* start Page extract *
What's left is one unsafe autofix and one security vulnerability that Rubocop cannot fix automatically. We can take care of those:
- The frozen string literal comment is missing. That's a reasonable thing to add to the file, so we'll let Rubocop add it using the stronger autofix flag
-A
.
$ bundle exec rubocop -A cat.rb
Inspecting 1 file
C
Offenses:
cat.rb:1:1: C: [Corrected] Style/FrozenStringLiteralComment: Missing frozen string literal comment.
# cat.rb
^
cat.rb:2:1: C: [Corrected] Layout/EmptyLineAfterMagicComment: Add an empty line after magic comments.
# cat.rb
^
cat.rb:6:8: C: Security/Open: The use of Kernel#open is a serious security risk.
file = open(filename)
^^^^
1 file inspected, 3 offenses detected, 2 offenses corrected
Kernel::open
is a prominent security risk, especially so when passing tainted input to the function. We've talked about this (and other security pitfalls before). Replacing that withFile.open
should do the trick.
- file = open(filename)
+ file = File.open(filename)
Commit and push. We're green now! At this point, you should pat yourself on the back for a job well done.
🥳 Yay!
* end Page extract *
*Task instructions*:
- 1) Write out the Rubocop passage word for word, from "What's left is" up to and including "string literal comment.".
- 2) Extend the Rubocop passage, picking up right after its last line.
The entries that come after the Rubocop passage play no part in this.
* start Data lines *
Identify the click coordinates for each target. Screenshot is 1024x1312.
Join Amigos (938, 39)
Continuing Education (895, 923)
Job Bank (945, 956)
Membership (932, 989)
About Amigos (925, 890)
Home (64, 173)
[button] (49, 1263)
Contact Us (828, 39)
* end Data lines *
* start Data lines *
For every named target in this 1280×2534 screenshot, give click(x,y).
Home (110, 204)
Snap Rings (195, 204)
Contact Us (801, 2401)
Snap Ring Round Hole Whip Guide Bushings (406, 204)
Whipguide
* end Data lines *
*Answers by task*:
- 1)
What's left is one unsafe autofix and one security vulnerability that Rubocop cannot fix automatically. We can take care of those:
- The frozen string literal comment is missing. That's a reasonable thing to add to the file, so we'll let Rubocop add it using the stronger autofix flag
-A
.
$ bundle exec rubocop -A cat.rb
Inspecting 1 file
C
Offenses:
cat.rb:1:1: C: [Corrected] Style/FrozenStringLiteralComment: Missing frozen string literal comment.

- 2)
Staying clean
Now that you're at peak code quality, we need to ensure it stays that way. This means that we need to ensure that no PR negatively affects our codebase quality. To run the check on every incoming PR, add the pull_request
event to our lint workflow.
on:
on:
push:
branches:
- master
+ pull_request:
+ branches:
+ - master
Now, to test that our check is working as expected, we need to make a PR with some code that Rubocop would flag. Let's refactor the lines in our script, that are concerned with reading the file, to use a block.
# cat.rb
# frozen_string_literal: true
filename = ARGV[0]
- file = File.open(filename)
- list = file.read
- file.close
+ File.open(filename) do |file|
+ list = file.read
+ end
list.each_line do |line|
puts line
end
Check out a new branch from master
. Commit and push to this branch and open a PR. You'll see that the checks fail, and thus the PR cannot be merged unless overridden by an administrator.
🚧 Our check is working just fine!
🧠 Brain-teaser: Can you identify why the updated code, using a block, is being flagged by Rubocop?
🤷♂️ Hint: If you want a hint, here's the Rubocop output for the PR:
$ bundle exec rubocop cat.rb
Inspecting 1 file
W
Offenses:
cat.rb:7:3: W: Lint/UselessAssignment: Useless assignment to variable - list.
list = file.read
^^^^
1 file inspected, 1 offense detected
🧑💻 Answer: Defining list
inside the block means that it is not accessible outside the block. This makes the assignment useless and will lead to a bug in the subsequent use of the variable.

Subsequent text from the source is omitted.